I defined a type of s-expressions and it's printing functions.
Inductive sexp : Set :=
K : string -> (list sexp) -> sexp
.
Fixpoint sexpprint (s:sexp) : list string :=
match s with
K n l => ["("%string]++[n]++(concat (map sexpprint l))++[")"%string]
end.
(Yes, I understand it can be just string, not the list of strings, but Coq have small amount of theorems for working with strings, but a big amount for working with lists.)
(* more usual function
Fixpoint sexpprint (s:sexp) :string :=
match s with
K n l => ("(":string)++n++(String.concat "" (map sexpprint l))++")"
end.
*)
And I've got stuck trying to prove this theorem:
Theorem sexpprint_inj s1 s2:
sexpprint s1 = sexpprint s2 -> s1 = s2.
Maybe there are some sources which can help me to plan the theorem's proof? (books/articles/codes) How to prove it? (Maybe I need a special kind of inductive principle, could you formulate its statement?)
Also I defined depth function, it may somehow help
Fixpoint depth (s:sexp) : nat :=
match s with
K n l =>
(match l with
nil => 0
| _ => S (list_max (map depth l))
end)
end.
Thanks!
p.s. some additional thoughts:
Theorem depth_decr n l s m:
depth (K n l) = m
->
In s l
->
depth s < m
.
Proof.
Admitted.
Theorem step_lem (m:nat) :
(forall s1 s2,
depth s1 < m ->
depth s2 < m ->
sexpprint s1 = sexpprint s2 -> s1 = s2
) ->
(forall s1 s2,
depth s1 = m ->
depth s2 = m ->
sexpprint s1 = sexpprint s2 -> s1 = s2
).
Proof.
intros H s1 s2 Q1 Q2 E.
destruct s1 as [n1 l1], s2 as [n2 l2].
simpl in E.
inversion E as [E1].
apply (app_inv_tail) in H0.
Search "concat".
cut (l1=l2).
intros []; reflexivity.
Search "In".
induction l1, l2.
+ trivial.
+ simpl in H0.
destruct s.
unfold sexpprint in H0.
simpl in H0.
inversion H0.
+ simpl in H0.
destruct a.
unfold sexpprint in H0.
simpl in H0.
inversion H0.
+ admit.
Admitted.
p.p.s. I feel like the main obstacle is performing induction on two lists.

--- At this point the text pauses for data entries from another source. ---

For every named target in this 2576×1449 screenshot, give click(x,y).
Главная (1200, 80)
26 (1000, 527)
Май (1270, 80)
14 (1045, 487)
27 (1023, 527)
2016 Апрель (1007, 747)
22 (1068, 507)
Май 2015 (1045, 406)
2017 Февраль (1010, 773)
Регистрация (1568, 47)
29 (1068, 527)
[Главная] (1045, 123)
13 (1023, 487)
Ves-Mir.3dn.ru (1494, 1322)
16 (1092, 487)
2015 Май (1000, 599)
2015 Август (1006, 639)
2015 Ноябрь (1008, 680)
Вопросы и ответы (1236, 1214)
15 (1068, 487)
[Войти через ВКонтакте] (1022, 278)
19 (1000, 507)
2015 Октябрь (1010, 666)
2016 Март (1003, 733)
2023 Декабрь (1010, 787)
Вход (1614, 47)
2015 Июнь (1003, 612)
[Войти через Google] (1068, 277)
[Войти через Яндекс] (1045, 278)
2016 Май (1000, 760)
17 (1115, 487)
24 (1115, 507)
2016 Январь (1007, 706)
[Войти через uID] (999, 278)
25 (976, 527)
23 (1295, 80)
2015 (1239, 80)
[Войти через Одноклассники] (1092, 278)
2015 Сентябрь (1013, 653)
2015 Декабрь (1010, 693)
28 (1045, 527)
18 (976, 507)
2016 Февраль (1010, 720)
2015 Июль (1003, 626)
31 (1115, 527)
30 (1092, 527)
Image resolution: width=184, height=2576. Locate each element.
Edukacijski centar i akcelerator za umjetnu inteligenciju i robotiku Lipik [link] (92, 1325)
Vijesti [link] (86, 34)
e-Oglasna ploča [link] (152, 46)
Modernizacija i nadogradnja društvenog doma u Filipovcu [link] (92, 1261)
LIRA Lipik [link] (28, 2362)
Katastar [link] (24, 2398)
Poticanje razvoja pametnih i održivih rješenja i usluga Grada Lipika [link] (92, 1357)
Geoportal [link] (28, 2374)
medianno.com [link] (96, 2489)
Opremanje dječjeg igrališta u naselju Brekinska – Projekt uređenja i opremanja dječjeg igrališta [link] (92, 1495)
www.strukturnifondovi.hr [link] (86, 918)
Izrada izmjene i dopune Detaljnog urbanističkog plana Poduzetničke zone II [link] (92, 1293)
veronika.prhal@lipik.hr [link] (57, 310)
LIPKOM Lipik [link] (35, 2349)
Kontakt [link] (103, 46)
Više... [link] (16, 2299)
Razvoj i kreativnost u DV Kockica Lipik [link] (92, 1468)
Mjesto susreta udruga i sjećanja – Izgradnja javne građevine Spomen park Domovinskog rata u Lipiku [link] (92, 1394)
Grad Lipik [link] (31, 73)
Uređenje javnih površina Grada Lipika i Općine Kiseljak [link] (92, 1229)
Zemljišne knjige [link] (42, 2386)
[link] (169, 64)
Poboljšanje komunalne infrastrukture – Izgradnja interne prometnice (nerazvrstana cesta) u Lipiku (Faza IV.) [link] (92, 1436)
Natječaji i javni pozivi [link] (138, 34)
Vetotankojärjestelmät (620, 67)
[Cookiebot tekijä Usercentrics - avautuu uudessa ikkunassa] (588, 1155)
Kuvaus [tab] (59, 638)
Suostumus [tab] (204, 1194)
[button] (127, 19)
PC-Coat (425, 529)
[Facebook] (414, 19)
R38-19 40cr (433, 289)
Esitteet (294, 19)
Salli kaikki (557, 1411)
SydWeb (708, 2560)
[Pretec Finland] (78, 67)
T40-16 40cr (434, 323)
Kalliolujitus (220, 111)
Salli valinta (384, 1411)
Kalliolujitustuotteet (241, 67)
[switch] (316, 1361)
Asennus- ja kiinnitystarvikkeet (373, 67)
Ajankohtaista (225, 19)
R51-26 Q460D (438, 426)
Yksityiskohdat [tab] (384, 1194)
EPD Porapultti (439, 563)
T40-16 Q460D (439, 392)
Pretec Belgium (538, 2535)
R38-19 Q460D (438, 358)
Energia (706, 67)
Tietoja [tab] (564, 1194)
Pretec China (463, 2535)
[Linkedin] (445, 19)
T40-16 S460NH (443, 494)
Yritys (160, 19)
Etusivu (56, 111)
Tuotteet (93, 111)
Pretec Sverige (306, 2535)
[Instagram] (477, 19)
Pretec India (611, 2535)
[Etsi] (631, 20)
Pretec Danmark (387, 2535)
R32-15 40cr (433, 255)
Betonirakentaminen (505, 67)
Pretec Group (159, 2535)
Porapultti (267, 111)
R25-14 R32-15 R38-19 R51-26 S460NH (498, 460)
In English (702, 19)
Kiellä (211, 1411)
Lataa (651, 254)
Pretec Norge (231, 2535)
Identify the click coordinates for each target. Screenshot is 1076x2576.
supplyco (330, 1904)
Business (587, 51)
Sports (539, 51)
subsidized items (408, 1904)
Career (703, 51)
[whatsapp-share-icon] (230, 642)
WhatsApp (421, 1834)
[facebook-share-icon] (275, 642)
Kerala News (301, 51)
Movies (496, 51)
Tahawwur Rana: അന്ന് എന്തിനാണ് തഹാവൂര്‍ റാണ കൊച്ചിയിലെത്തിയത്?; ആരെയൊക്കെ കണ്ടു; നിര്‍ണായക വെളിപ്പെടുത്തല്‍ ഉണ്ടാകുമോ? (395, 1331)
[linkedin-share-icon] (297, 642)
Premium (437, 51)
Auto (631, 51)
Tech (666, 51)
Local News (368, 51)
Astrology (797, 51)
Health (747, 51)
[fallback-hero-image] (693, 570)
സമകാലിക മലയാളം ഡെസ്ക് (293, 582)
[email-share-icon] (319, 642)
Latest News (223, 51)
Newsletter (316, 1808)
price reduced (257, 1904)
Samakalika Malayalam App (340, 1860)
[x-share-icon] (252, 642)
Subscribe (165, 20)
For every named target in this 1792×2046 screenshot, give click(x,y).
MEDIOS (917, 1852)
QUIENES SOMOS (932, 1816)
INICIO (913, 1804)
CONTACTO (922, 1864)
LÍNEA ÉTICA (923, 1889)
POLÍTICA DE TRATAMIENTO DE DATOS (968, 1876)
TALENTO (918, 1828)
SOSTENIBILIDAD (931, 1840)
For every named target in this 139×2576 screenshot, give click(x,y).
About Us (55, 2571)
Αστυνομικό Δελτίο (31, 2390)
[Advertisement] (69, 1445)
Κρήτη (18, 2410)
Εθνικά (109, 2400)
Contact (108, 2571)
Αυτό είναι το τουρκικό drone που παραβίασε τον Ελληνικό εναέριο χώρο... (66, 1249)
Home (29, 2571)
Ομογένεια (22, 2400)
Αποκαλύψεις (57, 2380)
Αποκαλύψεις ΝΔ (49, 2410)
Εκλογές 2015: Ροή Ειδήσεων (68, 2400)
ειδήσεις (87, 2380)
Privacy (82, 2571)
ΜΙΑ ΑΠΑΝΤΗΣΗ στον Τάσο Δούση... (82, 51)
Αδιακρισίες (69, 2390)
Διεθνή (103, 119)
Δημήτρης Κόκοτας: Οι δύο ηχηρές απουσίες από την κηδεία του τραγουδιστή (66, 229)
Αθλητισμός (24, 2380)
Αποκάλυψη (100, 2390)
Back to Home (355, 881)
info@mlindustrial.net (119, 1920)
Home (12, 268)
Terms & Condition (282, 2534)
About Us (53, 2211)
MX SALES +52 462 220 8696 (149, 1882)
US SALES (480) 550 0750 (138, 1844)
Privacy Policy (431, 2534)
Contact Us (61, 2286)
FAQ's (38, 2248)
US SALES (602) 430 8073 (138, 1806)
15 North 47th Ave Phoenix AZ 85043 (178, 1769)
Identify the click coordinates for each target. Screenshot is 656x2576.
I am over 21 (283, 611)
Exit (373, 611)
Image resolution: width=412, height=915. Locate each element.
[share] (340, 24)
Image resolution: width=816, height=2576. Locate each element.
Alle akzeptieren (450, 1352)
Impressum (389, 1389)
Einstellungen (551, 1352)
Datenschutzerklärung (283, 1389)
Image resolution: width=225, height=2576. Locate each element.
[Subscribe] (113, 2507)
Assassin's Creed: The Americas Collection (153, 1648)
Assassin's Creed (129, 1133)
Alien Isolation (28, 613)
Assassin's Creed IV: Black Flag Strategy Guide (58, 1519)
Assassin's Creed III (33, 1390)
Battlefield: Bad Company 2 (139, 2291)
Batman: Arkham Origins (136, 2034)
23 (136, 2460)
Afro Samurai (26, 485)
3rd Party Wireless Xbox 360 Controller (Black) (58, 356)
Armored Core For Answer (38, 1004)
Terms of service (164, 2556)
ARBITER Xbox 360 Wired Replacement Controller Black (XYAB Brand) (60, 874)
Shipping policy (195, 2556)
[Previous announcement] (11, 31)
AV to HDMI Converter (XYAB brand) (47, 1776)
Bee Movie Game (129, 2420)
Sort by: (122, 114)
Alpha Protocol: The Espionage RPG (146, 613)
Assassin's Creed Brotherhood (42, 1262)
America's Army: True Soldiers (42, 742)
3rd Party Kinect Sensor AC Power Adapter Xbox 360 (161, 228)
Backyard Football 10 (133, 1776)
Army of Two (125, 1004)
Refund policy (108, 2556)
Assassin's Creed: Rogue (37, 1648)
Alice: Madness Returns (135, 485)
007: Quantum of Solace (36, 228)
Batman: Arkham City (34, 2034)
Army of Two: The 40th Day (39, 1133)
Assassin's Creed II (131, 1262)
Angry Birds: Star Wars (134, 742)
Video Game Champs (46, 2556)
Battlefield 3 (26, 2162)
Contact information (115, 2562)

The type sexp is an example of a nested inductive type, where one of the recursive occurrences appears inside of another induction. Such types are hard to work with in Coq, because the induction principles that it generates by default are not useful. However, you can fix this issue by writing down your own induction principle by hand. Here is one possibility:
Require Import Coq.Lists.List Coq.Strings.String.
Import ListNotations.
Unset Elimination Schemes.
Inductive sexp : Type :=
| K : string -> list sexp -> sexp.
Set Elimination Schemes.
Definition tuple (T : sexp -> Type) (es : list sexp) :=
fold_right (fun e R => T e * R)%type unit es.
Definition sexp_rect
(T : sexp -> Type)
(H : forall s es, tuple T es -> T (K s es)) :
forall e, T e :=
fix outer (e : sexp) : T e :=
match e with
| K s es =>
let fix inner (es : list sexp) : tuple T es :=
match es return tuple T es with
| [] => tt
| e :: es => (outer e, inner es)
end in
H s es (inner es)
end.
Definition sexp_ind (T : sexp -> Prop) := sexp_rect T.
With this induction principle, it is now possible to prove your lemma (exercise!), but you will need to generalize its statement a bit.
For a deeper discussion about these nested inductives, you can have a look at CPDT.